Jilly crept, as silently as possible, down the long dark corridor between the canning room the trap door just inside the woods by Nora’s House. The twins and Eli had promised to meet her there at 10 o’clock, it was currently 9:53. She softly lifted the door and looked both ways, keeping an ear out for sounds of movement in the dark woods, then stepped softly into the woods, letting the trap door ease silently shut behind her.
The moon shone an ominous white-gray in broken rays through the limbs above her. Twigs resting on the forest floor creaked beneath her feet like the floorboards in a forgotten house hidden back in the dark corners of the countryside, away from the constant hum of interstates and community. Each grunted first, in a struggle to find its own limits, groaned, then snapped. They echoed through the trees like tiny gun blasts from a war waging itslef miles away.
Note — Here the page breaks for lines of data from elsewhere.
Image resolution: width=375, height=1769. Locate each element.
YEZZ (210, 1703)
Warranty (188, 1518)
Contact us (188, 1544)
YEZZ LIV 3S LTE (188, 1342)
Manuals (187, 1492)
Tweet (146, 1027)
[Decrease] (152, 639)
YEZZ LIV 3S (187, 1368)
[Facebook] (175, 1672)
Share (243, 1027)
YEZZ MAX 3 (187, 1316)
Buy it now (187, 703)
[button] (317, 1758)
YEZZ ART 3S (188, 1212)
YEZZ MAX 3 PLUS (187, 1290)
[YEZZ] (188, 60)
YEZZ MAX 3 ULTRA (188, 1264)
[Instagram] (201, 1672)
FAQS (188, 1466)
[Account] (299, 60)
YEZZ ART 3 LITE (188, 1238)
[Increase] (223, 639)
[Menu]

She shuffled through dead leaves and sticks for several minutes, keeping each step as soft as possible. She kept her eyes fixed above the tree lines, Eli having told her previously that the Indians had done this in order to focus more clearly when traveling at night. This would have been a good trick, she thought, if she were on an open road or in a field. In the woods, though, it’s hard to notice the logs you have to step over if your eyes are fixed on some distant location in the air.
She passed the fallen tree Eli had tied his belt on as a landmark after fifteen minutes of shuffling through debris, then took a right and started looking for the buried lane the led to Nora’s. This being the first time she had been to Nora’s after dark, she had to stop for a second and look for where exactly the lane had hidden itself.
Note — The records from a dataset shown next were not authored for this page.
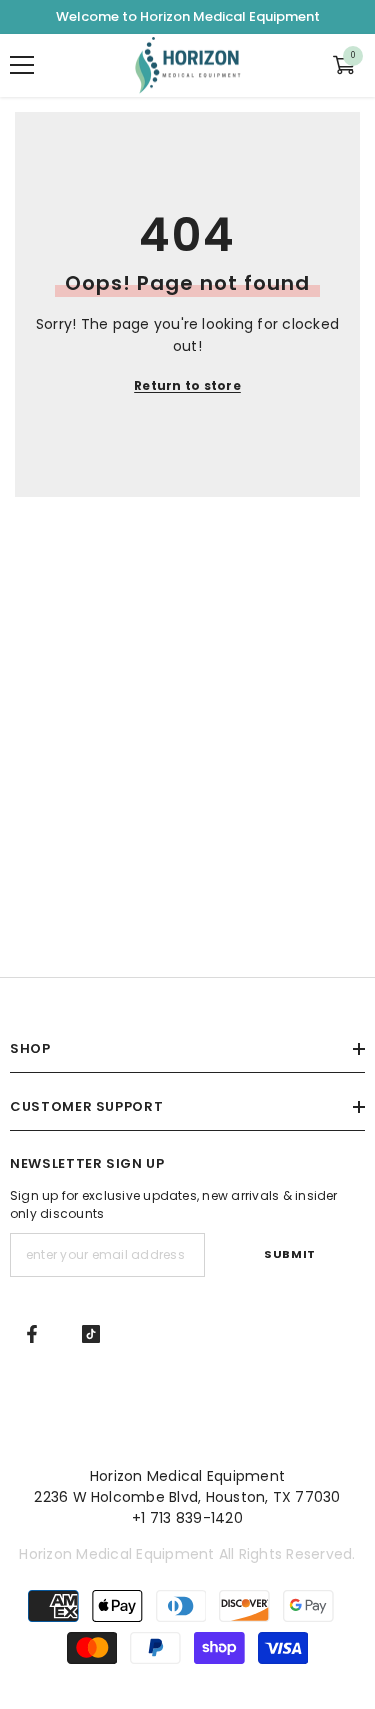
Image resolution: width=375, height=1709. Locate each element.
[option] (187, 17)
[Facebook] (32, 1334)
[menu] (22, 65)
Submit (289, 1254)
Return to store (187, 385)
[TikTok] (91, 1334)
She saw a break in the trees that appeared to be ten feet wide or so, and started for it. Shuffling along through the debris, she tripped over another fallen tree. Blind in the darkness, she fumbled around her feet for the log.
“Ouch!”
Her arm shot back up into her chest and she nearly fell backwards in shock. Something had cut her finger. It couldn’t have been an animal, she thought, or even a bug. She hadn’t felt anything bite her.
Creeping her hand slowly down toward the log again, she felt around for what could’ve cut her finger. She felt a sharp point then tapped it softly, making sure it hadn’t run away.
Thorns.
Her eyes suddenly grew wide and she stoop up straight, her head snapping around for any sign of familiarity. She did not remember a log with thorns having fallen across the lane, or even a log at all. Nora’s lane had been like a clearing. The trees were lined up perfectly on either side, and you could still feel the gravel through the dead leaves and topsoil. Jilly took a step back and thrust her hand to the ground, digging through leaves and sticks for any trace of gravel left from the lane. She felt around in every direction, scouring every area as far as she could reach at least three times over, finding not one hint of gravel.
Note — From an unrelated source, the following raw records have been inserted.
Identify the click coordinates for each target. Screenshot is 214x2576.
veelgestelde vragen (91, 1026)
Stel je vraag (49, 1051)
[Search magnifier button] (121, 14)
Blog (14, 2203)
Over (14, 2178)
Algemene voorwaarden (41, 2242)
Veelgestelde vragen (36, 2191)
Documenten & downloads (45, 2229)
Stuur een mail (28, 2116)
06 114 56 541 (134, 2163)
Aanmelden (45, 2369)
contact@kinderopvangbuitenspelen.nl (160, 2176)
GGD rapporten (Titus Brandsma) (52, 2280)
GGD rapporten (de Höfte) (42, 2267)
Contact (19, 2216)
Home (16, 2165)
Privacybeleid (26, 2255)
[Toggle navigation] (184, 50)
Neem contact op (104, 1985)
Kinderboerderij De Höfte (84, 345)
Trying to keep her composure, Jilly shuffled back to the tree that Eli had hung his belt on, shuffling more swiftly now than silently. She came to where the tree should have been, and it was nowhere to be found. Staying more silent now than ever, she scanned the horizon in every direction, looking for anything that might be familiar in the scattered moonlight of the woods.
In the distance a branch fell – at least 500 yards away, Eli would’ve said. Shadows darted in and out of her periphery, scurrying out of sight the minute she could focus. Jilly wasn’t sure if she could actually hear leaves rustling or if it was just the wind. Time would still her mind.
After minutes of paranoid, terrifying silence, she heard the distinct cracking of twigs and crunching of leaves familiar only to something that was moving. It was close – maybe 200 yards at its furthest – and Jilly was having a hard time convincing herself that it wasn’t moving toward her.